> [Exercise]: Every record below needs to be written out exactly, apart from the pictures.

> [Data for review]:
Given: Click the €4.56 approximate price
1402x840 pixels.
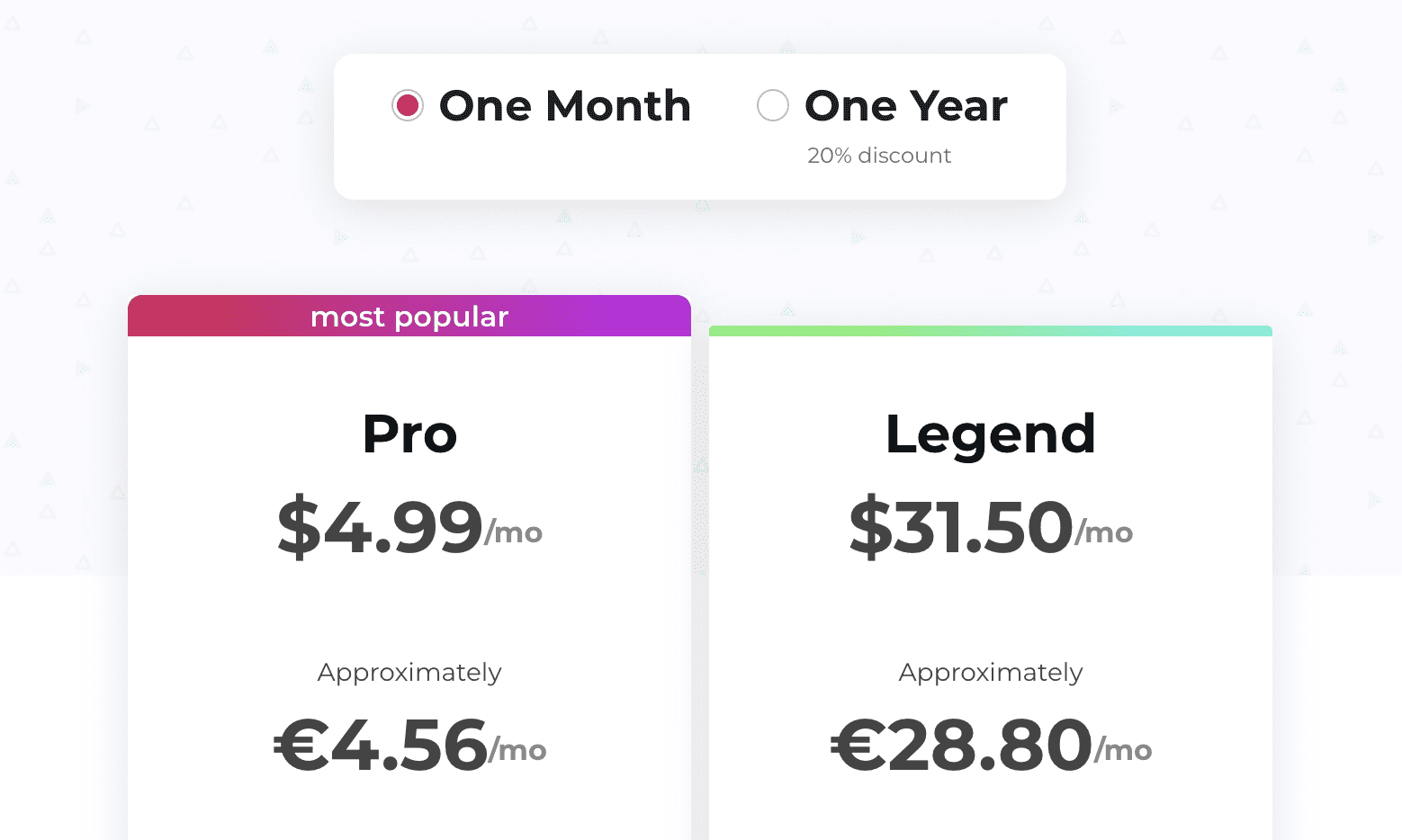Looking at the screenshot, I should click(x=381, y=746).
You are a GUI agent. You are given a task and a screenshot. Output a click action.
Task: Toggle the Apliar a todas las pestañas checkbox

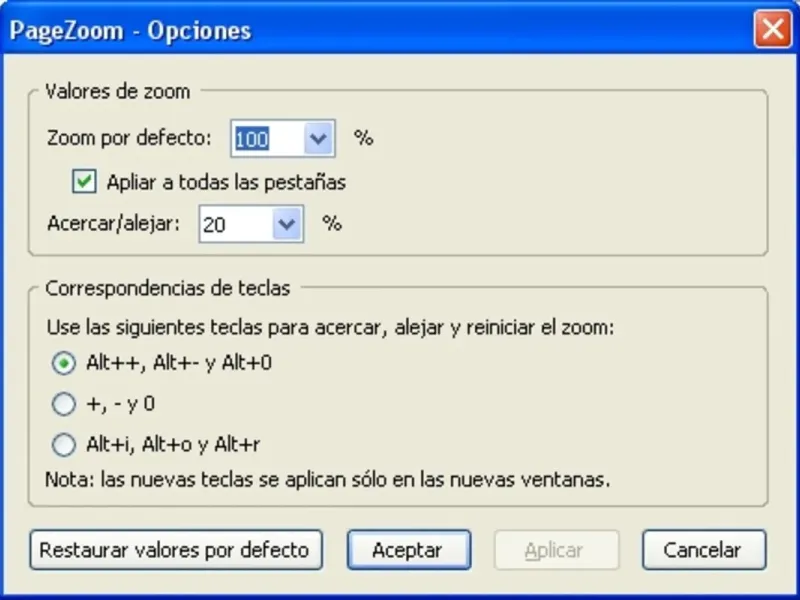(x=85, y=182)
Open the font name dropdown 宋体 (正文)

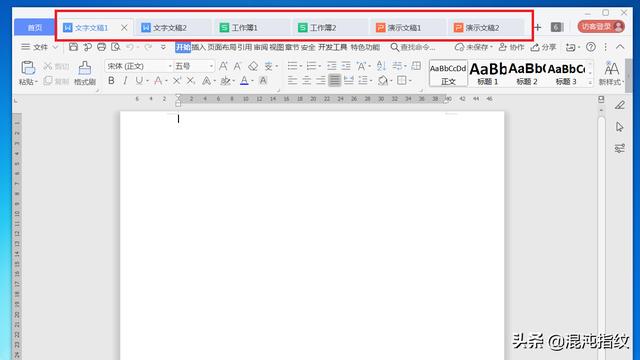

> [Solved exercise]:
Given: Click the €4.56 approximate price
1402x840 pixels.
Looking at the screenshot, I should click(x=381, y=746).
You are a GUI agent. You are given a task and a screenshot. Output a click action.
Task: Toggle the Apliar a todas las pestañas checkbox

(x=85, y=182)
Open the font name dropdown 宋体 (正文)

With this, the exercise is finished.